Ok, dear reader, this may be the silliest thing I have ever admitted, but I am not middle school girl cool. Or a Swiftie, but there was a lot of joy this week when one of A’s classmates and friend gifted me these sweet bracelets and I feel more connected to my pre-teen than I did before. I got “Exile” because it’s one of our (the boys and my) favorite songs. “Champagne Problems” just because and “f**ck the patriarchy” well, I don’t think this needs a reason, but mostly I love that this sweet sixth grade girl made these for me. It’s no big deal {yet it kinda is}.
But I know I’m not middle school cool.
I’m a 45 year old mama who got tired of how things were and let it all drop to the ground and shatter. Now I’m picking up the pieces and trying to make a disco ball to dance under. Now, I’m trying repair damage that I’m told is not fixable. Yet I’m determined to do everything others tell me I can’t.

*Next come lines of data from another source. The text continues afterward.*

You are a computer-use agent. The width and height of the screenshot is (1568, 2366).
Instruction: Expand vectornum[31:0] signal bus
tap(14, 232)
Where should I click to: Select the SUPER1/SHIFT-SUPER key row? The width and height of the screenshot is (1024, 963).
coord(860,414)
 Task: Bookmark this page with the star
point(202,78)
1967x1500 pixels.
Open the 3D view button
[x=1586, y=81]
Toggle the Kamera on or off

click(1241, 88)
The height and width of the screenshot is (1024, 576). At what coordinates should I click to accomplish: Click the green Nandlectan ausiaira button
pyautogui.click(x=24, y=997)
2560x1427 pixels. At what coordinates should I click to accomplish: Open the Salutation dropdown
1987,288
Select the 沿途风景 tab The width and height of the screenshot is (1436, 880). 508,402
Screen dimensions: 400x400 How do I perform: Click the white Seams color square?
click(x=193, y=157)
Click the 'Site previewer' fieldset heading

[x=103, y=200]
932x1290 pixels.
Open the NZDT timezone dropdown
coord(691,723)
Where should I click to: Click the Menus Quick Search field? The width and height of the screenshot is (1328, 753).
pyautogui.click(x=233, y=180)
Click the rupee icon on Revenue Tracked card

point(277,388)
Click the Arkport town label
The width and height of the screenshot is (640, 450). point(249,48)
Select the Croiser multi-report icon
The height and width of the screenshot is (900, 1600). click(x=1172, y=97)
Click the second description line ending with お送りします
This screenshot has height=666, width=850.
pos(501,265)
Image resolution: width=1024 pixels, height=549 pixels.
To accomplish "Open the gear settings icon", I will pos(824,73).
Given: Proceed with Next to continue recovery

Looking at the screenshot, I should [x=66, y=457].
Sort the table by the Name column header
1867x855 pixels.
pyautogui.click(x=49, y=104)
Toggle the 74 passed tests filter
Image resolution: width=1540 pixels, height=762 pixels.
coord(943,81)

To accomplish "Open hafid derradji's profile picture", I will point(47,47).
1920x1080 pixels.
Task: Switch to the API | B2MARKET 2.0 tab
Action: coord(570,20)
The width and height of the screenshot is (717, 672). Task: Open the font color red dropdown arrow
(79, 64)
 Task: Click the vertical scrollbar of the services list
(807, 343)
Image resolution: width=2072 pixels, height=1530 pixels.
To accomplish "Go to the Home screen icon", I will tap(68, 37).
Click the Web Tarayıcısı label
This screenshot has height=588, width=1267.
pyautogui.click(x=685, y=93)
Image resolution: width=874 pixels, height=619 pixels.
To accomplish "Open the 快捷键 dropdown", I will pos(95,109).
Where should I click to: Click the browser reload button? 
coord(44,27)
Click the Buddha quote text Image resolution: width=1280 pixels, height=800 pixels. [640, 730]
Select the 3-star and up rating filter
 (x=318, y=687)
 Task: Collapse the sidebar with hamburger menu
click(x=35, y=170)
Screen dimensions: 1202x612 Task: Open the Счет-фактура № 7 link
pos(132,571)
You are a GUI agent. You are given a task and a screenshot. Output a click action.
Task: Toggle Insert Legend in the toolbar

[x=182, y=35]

Maybe I should have had her make me a bracelet with “Lover” or “Wildest Dreams” instead.
This week I got a massage and energy work, all part of my new self care rituals {actually I had a gift certificate, but rituals sounds better}. I have been feeling a lot lately as I move through the muck and the mire of life. Truthfully, I had been doing a lot of growth again and it brought up a lot of self doubt (yea I’m in these circles with creative women, but I don’t have an MFA, maybe I don’t belong there) and comparison (the thief of all joy when you look at other people doing things you know you can do too) and of course, fear (hey, look how you have ruined a relationship , the boys are a little more damaged, oh and hey how are you going to write a novel again). Needless to say, when I am on the precipice of something big and different, lots of stuff comes up to keep me where I am. So I needed a good massage and the energy work to clear all this out of my body!
Face down and having my shoulder worked on, I thought of John Steinbeck’s quote “And now that you don't have to be perfect, you can be good,” which led me to Mary Oliver’s “You do not have to be good. You do not have to walk on your knees— for a hundred miles through the desert repenting.” Both of which I have quoted in these missives before, both I have come to think of as somehow mantras to a well-lived life, but now I wasn’t sure where it left me. Not perfect, not good, but some secret third thing we didn’t know was an option? I felt mediocre at best.
I’m sorry dear reader, this may be the part that goes too far “out there” for you, but if you stay with me, I promise we will get some where. I had been saving up this massage for when I needed it the most and while I had serious hurt my right shoulder six-ish months ago, it seemed that post Europe walking and after some good PT (on top of working through the shadow stuff I mentioned above), it was time to get on the table.
I’m a yoga teacher who was a massage therapist who is super into chakras and energy systems and doesn’t take lightly personal connections, so I like a little esoteric with coffee if you know what I mean.
Right side is thought of as the masculine and that had me thinking of where I was lacking or blocking. Probably not being a good enough provider or protector for myself or the boys, probably a residue of anxiety (or the hurt I carry, I won’t call it trauma). A massage was my attempt to move some of the stuff stuck in my body, but when she got working, it all seemed to be on my left side {as you probably guessed, the feminine side*}.
“Interesting isn’t it?” she said when I asked her to go over my outer hip again, because whew something was there!
“What’s interesting,” I asked, my voice muddled by the face cradle.
“The way our bodies work. Here you come in with tension on your right side, but really it’s your left side that is needing the work.”
Dear reader, it’s so humbling when we think we know what’s happening, but lo-and-behold, it’s not at all what we had in mind. She went on to remind me that the left side, the feminine side is receiving NOT giving, which is what we often think of a mothering/nurturing quality. Which yes, nurturing is very giving, but it’s a container, we are creating love, but ultimately it’s about receiving. Historically, I have not been great at receiving.
“What we resist persists,” the massage therapist tells me. “Drink a lot of water and maybe start thinking about some ways to balance out your feminine and masculine sides.”
I want to shame walk out to my car, but instead I thank her and head to my car and cry.
When I go later to have more energy work done (from a friend who has offered many times to work on me, but I have felt like such a mess, I didn’t want to burden her with it), she tells me that I’m all out of whack. I could have told her that, but instead I listen. “You have to stop resisting what it is to receive and to stop wanting to give everyone everything.”
I let it go silent for a while, because I don’t know what to say.
She “rakes” inches above my body and hums a tune I can’t quite place (turned out to be a Taylor Swift song). “What are you really afraid of?”
I could give her a dissertation, a long list including: the boys not being ok, not having enough to take care of me and the boys, being actually a shitty writer but no one actually tells me so, but it’s the last one I say out loud: “trusting myself enough to have exactly the kind of life I want.”
*BOOM*, mic drop.
*I have a tattoo’s on my left side with the intention of nurturing— a giving energy. The boys and the water sign I have matching. In hindsight, I wonder if this feminine placement is correct. If not the protect and provide side, it is the foundation and loving side. That feels right.